[What is expected]: Each entry must be restated exactly as it appears.

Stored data
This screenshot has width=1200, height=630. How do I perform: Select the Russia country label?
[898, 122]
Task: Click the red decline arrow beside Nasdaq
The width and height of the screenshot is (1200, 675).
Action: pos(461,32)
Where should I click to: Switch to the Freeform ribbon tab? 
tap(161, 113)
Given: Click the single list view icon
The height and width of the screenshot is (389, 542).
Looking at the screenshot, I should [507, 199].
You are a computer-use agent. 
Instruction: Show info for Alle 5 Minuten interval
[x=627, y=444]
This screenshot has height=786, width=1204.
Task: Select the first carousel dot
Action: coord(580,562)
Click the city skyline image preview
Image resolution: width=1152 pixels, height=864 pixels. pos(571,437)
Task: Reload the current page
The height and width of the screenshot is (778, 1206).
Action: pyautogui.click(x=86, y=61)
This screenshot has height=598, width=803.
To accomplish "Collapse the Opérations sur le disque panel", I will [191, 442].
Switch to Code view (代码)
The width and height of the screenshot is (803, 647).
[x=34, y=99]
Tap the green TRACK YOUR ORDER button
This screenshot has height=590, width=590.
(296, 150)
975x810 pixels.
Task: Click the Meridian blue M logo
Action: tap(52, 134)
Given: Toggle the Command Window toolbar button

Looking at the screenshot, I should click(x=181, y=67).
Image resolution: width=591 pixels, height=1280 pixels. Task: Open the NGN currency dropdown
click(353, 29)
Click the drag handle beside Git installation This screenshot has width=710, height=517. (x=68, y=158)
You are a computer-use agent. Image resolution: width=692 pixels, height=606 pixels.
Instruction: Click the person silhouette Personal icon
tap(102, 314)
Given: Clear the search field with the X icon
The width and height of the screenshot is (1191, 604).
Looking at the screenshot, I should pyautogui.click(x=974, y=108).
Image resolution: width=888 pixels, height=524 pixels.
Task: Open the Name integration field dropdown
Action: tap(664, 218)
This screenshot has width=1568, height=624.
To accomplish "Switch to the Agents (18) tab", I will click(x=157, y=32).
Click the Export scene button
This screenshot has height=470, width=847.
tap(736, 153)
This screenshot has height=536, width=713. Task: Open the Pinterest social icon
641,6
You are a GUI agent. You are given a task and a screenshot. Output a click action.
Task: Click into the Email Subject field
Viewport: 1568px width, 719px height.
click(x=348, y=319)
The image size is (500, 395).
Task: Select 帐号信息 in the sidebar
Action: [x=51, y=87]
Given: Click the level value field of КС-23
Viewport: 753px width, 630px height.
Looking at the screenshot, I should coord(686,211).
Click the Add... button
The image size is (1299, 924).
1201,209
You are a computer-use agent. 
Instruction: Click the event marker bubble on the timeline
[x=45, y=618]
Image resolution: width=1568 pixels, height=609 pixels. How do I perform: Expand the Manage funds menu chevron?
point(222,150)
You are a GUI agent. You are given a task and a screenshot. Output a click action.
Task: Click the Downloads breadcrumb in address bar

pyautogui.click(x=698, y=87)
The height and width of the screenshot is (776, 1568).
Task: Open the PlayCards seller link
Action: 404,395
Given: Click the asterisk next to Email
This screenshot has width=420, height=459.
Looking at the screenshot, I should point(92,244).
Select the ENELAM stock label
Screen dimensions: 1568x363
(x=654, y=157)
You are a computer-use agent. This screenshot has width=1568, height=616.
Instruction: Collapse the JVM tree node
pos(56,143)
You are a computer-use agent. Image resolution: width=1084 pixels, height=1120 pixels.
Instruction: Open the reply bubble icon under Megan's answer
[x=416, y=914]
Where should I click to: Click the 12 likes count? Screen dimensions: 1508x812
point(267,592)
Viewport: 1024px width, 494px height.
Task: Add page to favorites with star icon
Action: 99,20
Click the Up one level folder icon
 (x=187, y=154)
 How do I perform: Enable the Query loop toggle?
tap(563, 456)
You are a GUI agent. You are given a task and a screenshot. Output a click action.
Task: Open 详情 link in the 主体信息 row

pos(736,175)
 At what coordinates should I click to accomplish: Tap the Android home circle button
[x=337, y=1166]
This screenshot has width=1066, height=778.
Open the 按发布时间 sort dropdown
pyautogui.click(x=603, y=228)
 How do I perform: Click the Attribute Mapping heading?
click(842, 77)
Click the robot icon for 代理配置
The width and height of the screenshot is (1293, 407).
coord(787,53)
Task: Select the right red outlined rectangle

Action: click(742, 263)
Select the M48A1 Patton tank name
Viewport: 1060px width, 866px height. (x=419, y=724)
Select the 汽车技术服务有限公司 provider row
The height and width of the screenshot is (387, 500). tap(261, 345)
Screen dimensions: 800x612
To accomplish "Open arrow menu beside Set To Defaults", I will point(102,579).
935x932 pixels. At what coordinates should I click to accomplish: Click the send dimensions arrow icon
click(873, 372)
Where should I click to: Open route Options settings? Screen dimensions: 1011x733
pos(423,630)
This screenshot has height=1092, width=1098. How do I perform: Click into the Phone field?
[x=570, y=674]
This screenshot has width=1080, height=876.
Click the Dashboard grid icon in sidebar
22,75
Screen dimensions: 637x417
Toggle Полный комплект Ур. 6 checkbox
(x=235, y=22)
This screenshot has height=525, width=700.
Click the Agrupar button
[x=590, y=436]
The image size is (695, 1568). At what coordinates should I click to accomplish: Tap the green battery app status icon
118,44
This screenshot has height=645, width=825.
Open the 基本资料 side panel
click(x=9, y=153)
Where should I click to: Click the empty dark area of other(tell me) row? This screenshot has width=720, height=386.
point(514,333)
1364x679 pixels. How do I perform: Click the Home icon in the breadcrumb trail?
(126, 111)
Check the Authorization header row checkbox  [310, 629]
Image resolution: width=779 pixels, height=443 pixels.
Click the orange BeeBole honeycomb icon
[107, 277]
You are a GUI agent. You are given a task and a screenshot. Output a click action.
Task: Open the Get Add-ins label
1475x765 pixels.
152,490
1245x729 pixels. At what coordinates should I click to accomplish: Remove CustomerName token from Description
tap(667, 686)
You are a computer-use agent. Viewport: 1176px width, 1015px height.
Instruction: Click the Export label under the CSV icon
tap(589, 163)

[Solution for this exercise]:
This screenshot has width=1200, height=630. How do I perform: Select the Russia country label?
[898, 122]
Task: Click the red decline arrow beside Nasdaq
The width and height of the screenshot is (1200, 675).
Action: pos(461,32)
Where should I click to: Switch to the Freeform ribbon tab? 
tap(161, 113)
Given: Click the single list view icon
The height and width of the screenshot is (389, 542).
Looking at the screenshot, I should [507, 199].
You are a computer-use agent. 
Instruction: Show info for Alle 5 Minuten interval
[x=627, y=444]
This screenshot has height=786, width=1204.
Task: Select the first carousel dot
Action: coord(580,562)
Click the city skyline image preview
Image resolution: width=1152 pixels, height=864 pixels. pos(571,437)
Task: Reload the current page
The height and width of the screenshot is (778, 1206).
Action: pyautogui.click(x=86, y=61)
This screenshot has height=598, width=803.
To accomplish "Collapse the Opérations sur le disque panel", I will [191, 442].
Switch to Code view (代码)
The width and height of the screenshot is (803, 647).
[x=34, y=99]
Tap the green TRACK YOUR ORDER button
This screenshot has height=590, width=590.
(296, 150)
975x810 pixels.
Task: Click the Meridian blue M logo
Action: tap(52, 134)
Given: Toggle the Command Window toolbar button

Looking at the screenshot, I should click(x=181, y=67).
Image resolution: width=591 pixels, height=1280 pixels. Task: Open the NGN currency dropdown
click(353, 29)
Click the drag handle beside Git installation This screenshot has width=710, height=517. (x=68, y=158)
You are a computer-use agent. Image resolution: width=692 pixels, height=606 pixels.
Instruction: Click the person silhouette Personal icon
tap(102, 314)
Given: Clear the search field with the X icon
The width and height of the screenshot is (1191, 604).
Looking at the screenshot, I should pyautogui.click(x=974, y=108).
Image resolution: width=888 pixels, height=524 pixels.
Task: Open the Name integration field dropdown
Action: tap(664, 218)
This screenshot has width=1568, height=624.
To accomplish "Switch to the Agents (18) tab", I will click(x=157, y=32).
Click the Export scene button
This screenshot has height=470, width=847.
tap(736, 153)
This screenshot has height=536, width=713. Task: Open the Pinterest social icon
641,6
You are a GUI agent. You are given a task and a screenshot. Output a click action.
Task: Click into the Email Subject field
Viewport: 1568px width, 719px height.
click(x=348, y=319)
The image size is (500, 395).
Task: Select 帐号信息 in the sidebar
Action: [x=51, y=87]
Given: Click the level value field of КС-23
Viewport: 753px width, 630px height.
Looking at the screenshot, I should coord(686,211).
Click the Add... button
The image size is (1299, 924).
1201,209
You are a computer-use agent. 
Instruction: Click the event marker bubble on the timeline
[x=45, y=618]
Image resolution: width=1568 pixels, height=609 pixels. How do I perform: Expand the Manage funds menu chevron?
point(222,150)
You are a GUI agent. You are given a task and a screenshot. Output a click action.
Task: Click the Downloads breadcrumb in address bar

pyautogui.click(x=698, y=87)
The height and width of the screenshot is (776, 1568).
Task: Open the PlayCards seller link
Action: 404,395
Given: Click the asterisk next to Email
This screenshot has width=420, height=459.
Looking at the screenshot, I should point(92,244).
Select the ENELAM stock label
Screen dimensions: 1568x363
(x=654, y=157)
You are a computer-use agent. This screenshot has width=1568, height=616.
Instruction: Collapse the JVM tree node
pos(56,143)
You are a computer-use agent. Image resolution: width=1084 pixels, height=1120 pixels.
Instruction: Open the reply bubble icon under Megan's answer
[x=416, y=914]
Where should I click to: Click the 12 likes count? Screen dimensions: 1508x812
point(267,592)
Viewport: 1024px width, 494px height.
Task: Add page to favorites with star icon
Action: 99,20
Click the Up one level folder icon
 (x=187, y=154)
 How do I perform: Enable the Query loop toggle?
tap(563, 456)
You are a GUI agent. You are given a task and a screenshot. Output a click action.
Task: Open 详情 link in the 主体信息 row

pos(736,175)
 At what coordinates should I click to accomplish: Tap the Android home circle button
[x=337, y=1166]
This screenshot has width=1066, height=778.
Open the 按发布时间 sort dropdown
pyautogui.click(x=603, y=228)
 How do I perform: Click the Attribute Mapping heading?
click(842, 77)
Click the robot icon for 代理配置
The width and height of the screenshot is (1293, 407).
coord(787,53)
Task: Select the right red outlined rectangle

Action: click(742, 263)
Select the M48A1 Patton tank name
Viewport: 1060px width, 866px height. (x=419, y=724)
Select the 汽车技术服务有限公司 provider row
The height and width of the screenshot is (387, 500). tap(261, 345)
Screen dimensions: 800x612
To accomplish "Open arrow menu beside Set To Defaults", I will point(102,579).
935x932 pixels. At what coordinates should I click to accomplish: Click the send dimensions arrow icon
click(873, 372)
Where should I click to: Open route Options settings? Screen dimensions: 1011x733
pos(423,630)
This screenshot has height=1092, width=1098. How do I perform: Click into the Phone field?
[x=570, y=674]
This screenshot has width=1080, height=876.
Click the Dashboard grid icon in sidebar
22,75
Screen dimensions: 637x417
Toggle Полный комплект Ур. 6 checkbox
(x=235, y=22)
This screenshot has height=525, width=700.
Click the Agrupar button
[x=590, y=436]
The image size is (695, 1568). At what coordinates should I click to accomplish: Tap the green battery app status icon
118,44
This screenshot has height=645, width=825.
Open the 基本资料 side panel
click(x=9, y=153)
Where should I click to: Click the empty dark area of other(tell me) row? This screenshot has width=720, height=386.
point(514,333)
1364x679 pixels. How do I perform: Click the Home icon in the breadcrumb trail?
(126, 111)
Check the Authorization header row checkbox  [310, 629]
Image resolution: width=779 pixels, height=443 pixels.
Click the orange BeeBole honeycomb icon
[107, 277]
You are a GUI agent. You are given a task and a screenshot. Output a click action.
Task: Open the Get Add-ins label
1475x765 pixels.
152,490
1245x729 pixels. At what coordinates should I click to accomplish: Remove CustomerName token from Description
tap(667, 686)
You are a computer-use agent. Viewport: 1176px width, 1015px height.
Instruction: Click the Export label under the CSV icon
tap(589, 163)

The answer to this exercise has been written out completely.